Jones found that FINRA rules recognize that parties can
enter into agreements beyond the scope of its code and do not
affect enforcement of those agreements.
"The court accordingly finds that there is nothing within
the FINRA rules which would preclude enforcement of the
arbitration agreements between the parties," Jones said.
Jones also rejected the plaintiffs' contention that the
arbitration agreements were unenforceable.
The lawsuit, filed in March, names Eliot Cohen, Philip
Ricasata and Charles Shoemaker as the plaintiffs suing on behalf
of a group of current and former financial advisers at UBS. They
accused UBS of violating the federal Fair Labor Standards Act
and California state law by not paying them overtime.

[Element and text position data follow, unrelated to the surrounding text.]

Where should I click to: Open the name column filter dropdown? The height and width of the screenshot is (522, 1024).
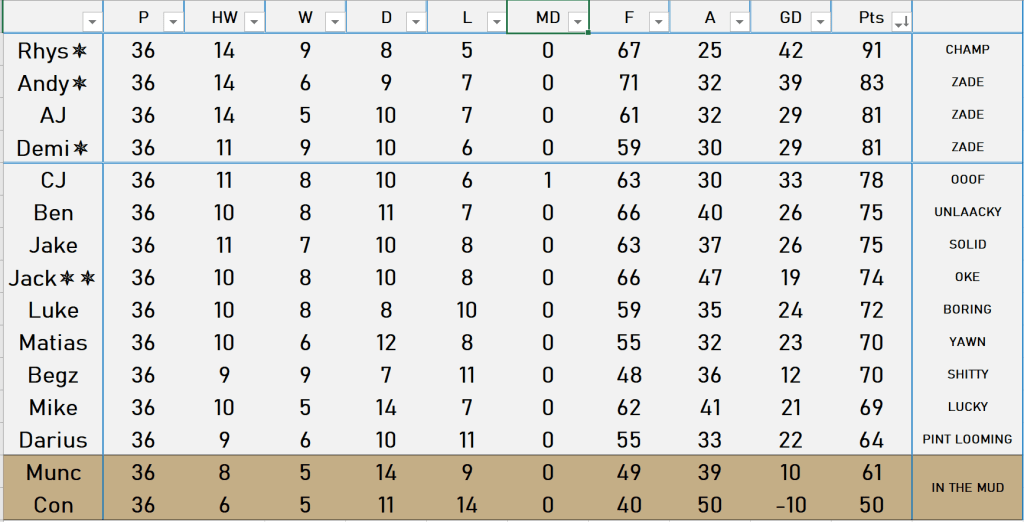coord(92,21)
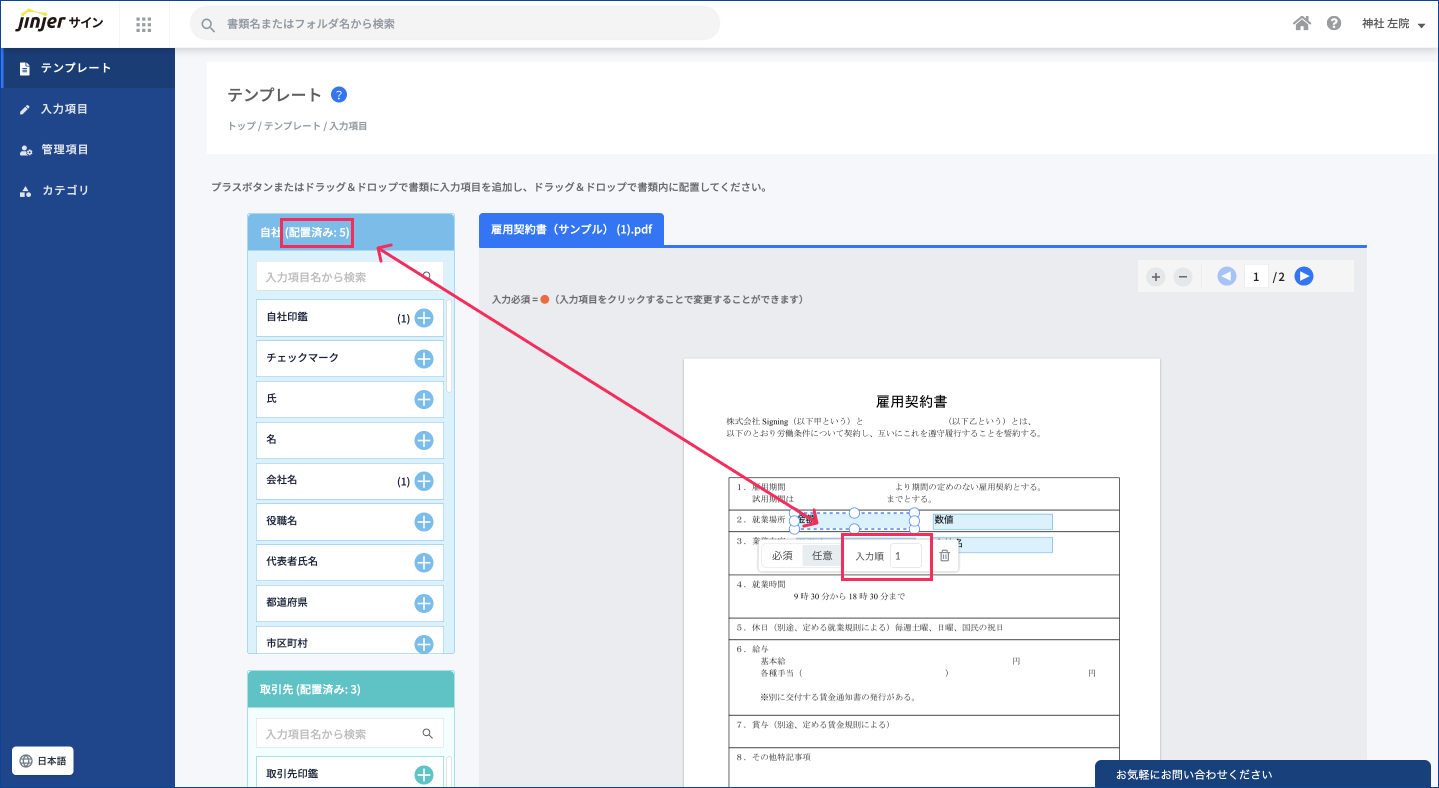Open the 神社 左院 user dropdown

point(1393,24)
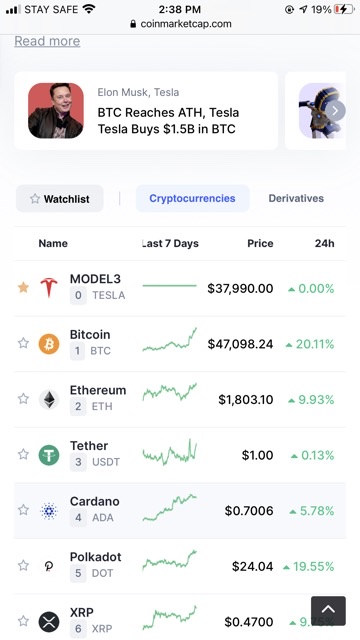Screen dimensions: 360x640
Task: Open the Watchlist button
Action: point(60,199)
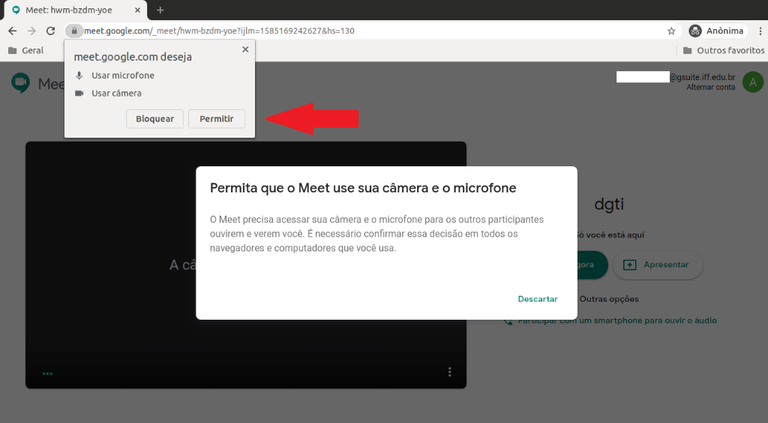Click the Permitir button in permission popup
The height and width of the screenshot is (423, 768).
(x=216, y=119)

Jeffrey Smith, a lawyer for the plaintiffs at law firm Wolf
Haldenstein Adler Freeman & Herz said: "We're disappointed in
the result and we're reviewing the opinion."
Megan Stinson, a spokeswoman for UBS, said the company was
"pleased with today's result."
Contracts that require brokers to waive class-action rights
and pursue compensation claims in individual FINRA arbitrations
are becoming more common, said Marc Dobin, a securities
arbitration lawyer in Jupiter, Florida, who represents brokers.
The purpose is to discourage brokers from filing claims, but
the strategy could backfire for big brokerages, which could face
potentially thousands of individual overtime cases.
"Instead of fighting one war with a unified enemy, they
could be fighting 1,500 battles across the country," Dobin said.
In April 2011, the Supreme Court enforced contract
provisions between two consumers suing a unit of AT&T and the
company that required arbitration, and waived their ability to
bring a class action.
While the AT&T case was about consumer rights, companies
have since sought to apply it to employment cases such as the
one facing UBS.
Apart from employment, Charles Schwab Corp also
used the Supreme Court ruling to add a new provision to millions
of account agreements in October precluding customers from
starting or joining class-action lawsuits against the brokerage.
FINRA is pursuing a disciplinary case against Schwab,
arguing that FINRA rules do not allow arbitrators to hear class
action cases. Its rules also restrict brokerages from limiting
investor rights to file court cases in certain situations.